▶ _Exercise requirements_
Copy the data below word for word, keeping every line as it appears.
-- start of Data --
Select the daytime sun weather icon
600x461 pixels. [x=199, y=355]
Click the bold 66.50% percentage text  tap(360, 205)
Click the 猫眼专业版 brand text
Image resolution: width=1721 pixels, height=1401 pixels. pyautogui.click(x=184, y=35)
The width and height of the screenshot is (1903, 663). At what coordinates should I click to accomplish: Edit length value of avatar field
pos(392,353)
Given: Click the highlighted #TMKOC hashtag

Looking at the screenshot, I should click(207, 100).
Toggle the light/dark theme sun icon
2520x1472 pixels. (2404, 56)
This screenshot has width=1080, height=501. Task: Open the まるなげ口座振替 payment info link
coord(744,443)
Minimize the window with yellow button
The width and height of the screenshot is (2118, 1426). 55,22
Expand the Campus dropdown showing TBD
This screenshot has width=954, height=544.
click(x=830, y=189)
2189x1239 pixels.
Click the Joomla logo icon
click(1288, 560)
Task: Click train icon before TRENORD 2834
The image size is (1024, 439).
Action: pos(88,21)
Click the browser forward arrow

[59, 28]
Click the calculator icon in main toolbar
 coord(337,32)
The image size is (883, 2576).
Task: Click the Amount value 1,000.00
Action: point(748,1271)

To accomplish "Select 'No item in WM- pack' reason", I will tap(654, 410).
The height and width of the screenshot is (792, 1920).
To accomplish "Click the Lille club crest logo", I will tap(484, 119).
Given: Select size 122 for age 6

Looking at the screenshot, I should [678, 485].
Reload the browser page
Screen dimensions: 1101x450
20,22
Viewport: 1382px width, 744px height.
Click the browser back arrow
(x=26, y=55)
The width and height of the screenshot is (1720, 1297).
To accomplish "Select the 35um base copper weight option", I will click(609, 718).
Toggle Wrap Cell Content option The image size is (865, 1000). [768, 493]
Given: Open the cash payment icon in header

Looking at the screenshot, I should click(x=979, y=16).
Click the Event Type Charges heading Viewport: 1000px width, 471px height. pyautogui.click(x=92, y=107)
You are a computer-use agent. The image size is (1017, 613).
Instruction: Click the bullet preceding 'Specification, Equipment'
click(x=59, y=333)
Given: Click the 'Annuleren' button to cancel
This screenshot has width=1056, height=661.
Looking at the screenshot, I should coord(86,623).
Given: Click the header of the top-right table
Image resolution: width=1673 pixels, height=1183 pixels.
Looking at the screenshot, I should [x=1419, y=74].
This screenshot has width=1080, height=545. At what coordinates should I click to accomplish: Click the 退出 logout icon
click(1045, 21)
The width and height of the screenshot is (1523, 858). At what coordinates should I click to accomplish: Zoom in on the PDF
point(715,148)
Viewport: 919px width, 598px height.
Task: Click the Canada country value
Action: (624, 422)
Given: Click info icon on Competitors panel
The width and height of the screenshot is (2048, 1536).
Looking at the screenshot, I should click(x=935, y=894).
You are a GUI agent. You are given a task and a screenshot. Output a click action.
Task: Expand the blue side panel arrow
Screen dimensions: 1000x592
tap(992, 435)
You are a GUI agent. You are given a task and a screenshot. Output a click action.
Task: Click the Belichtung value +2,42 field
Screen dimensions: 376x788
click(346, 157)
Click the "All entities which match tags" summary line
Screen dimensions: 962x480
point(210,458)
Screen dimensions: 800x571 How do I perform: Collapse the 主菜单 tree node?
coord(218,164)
-- end of Data --
▶ _Correct response_
Select the daytime sun weather icon
600x461 pixels. [x=199, y=355]
Click the bold 66.50% percentage text  tap(360, 205)
Click the 猫眼专业版 brand text
Image resolution: width=1721 pixels, height=1401 pixels. pyautogui.click(x=184, y=35)
The width and height of the screenshot is (1903, 663). At what coordinates should I click to accomplish: Edit length value of avatar field
pos(392,353)
Given: Click the highlighted #TMKOC hashtag

Looking at the screenshot, I should click(207, 100).
Toggle the light/dark theme sun icon
2520x1472 pixels. (2404, 56)
This screenshot has width=1080, height=501. Task: Open the まるなげ口座振替 payment info link
coord(744,443)
Minimize the window with yellow button
The width and height of the screenshot is (2118, 1426). 55,22
Expand the Campus dropdown showing TBD
This screenshot has width=954, height=544.
click(x=830, y=189)
2189x1239 pixels.
Click the Joomla logo icon
click(1288, 560)
Task: Click train icon before TRENORD 2834
The image size is (1024, 439).
Action: pos(88,21)
Click the browser forward arrow

[59, 28]
Click the calculator icon in main toolbar
 coord(337,32)
The image size is (883, 2576).
Task: Click the Amount value 1,000.00
Action: point(748,1271)

To accomplish "Select 'No item in WM- pack' reason", I will tap(654, 410).
The height and width of the screenshot is (792, 1920).
To accomplish "Click the Lille club crest logo", I will tap(484, 119).
Given: Select size 122 for age 6

Looking at the screenshot, I should [678, 485].
Reload the browser page
Screen dimensions: 1101x450
20,22
Viewport: 1382px width, 744px height.
Click the browser back arrow
(x=26, y=55)
The width and height of the screenshot is (1720, 1297).
To accomplish "Select the 35um base copper weight option", I will click(609, 718).
Toggle Wrap Cell Content option The image size is (865, 1000). [768, 493]
Given: Open the cash payment icon in header

Looking at the screenshot, I should click(x=979, y=16).
Click the Event Type Charges heading Viewport: 1000px width, 471px height. pyautogui.click(x=92, y=107)
You are a computer-use agent. The image size is (1017, 613).
Instruction: Click the bullet preceding 'Specification, Equipment'
click(x=59, y=333)
Given: Click the 'Annuleren' button to cancel
This screenshot has width=1056, height=661.
Looking at the screenshot, I should coord(86,623).
Given: Click the header of the top-right table
Image resolution: width=1673 pixels, height=1183 pixels.
Looking at the screenshot, I should [x=1419, y=74].
This screenshot has width=1080, height=545. At what coordinates should I click to accomplish: Click the 退出 logout icon
click(1045, 21)
The width and height of the screenshot is (1523, 858). At what coordinates should I click to accomplish: Zoom in on the PDF
point(715,148)
Viewport: 919px width, 598px height.
Task: Click the Canada country value
Action: (624, 422)
Given: Click info icon on Competitors panel
The width and height of the screenshot is (2048, 1536).
Looking at the screenshot, I should click(x=935, y=894).
You are a GUI agent. You are given a task and a screenshot. Output a click action.
Task: Expand the blue side panel arrow
Screen dimensions: 1000x592
tap(992, 435)
You are a GUI agent. You are given a task and a screenshot. Output a click action.
Task: Click the Belichtung value +2,42 field
Screen dimensions: 376x788
click(346, 157)
Click the "All entities which match tags" summary line
Screen dimensions: 962x480
point(210,458)
Screen dimensions: 800x571 How do I perform: Collapse the 主菜单 tree node?
coord(218,164)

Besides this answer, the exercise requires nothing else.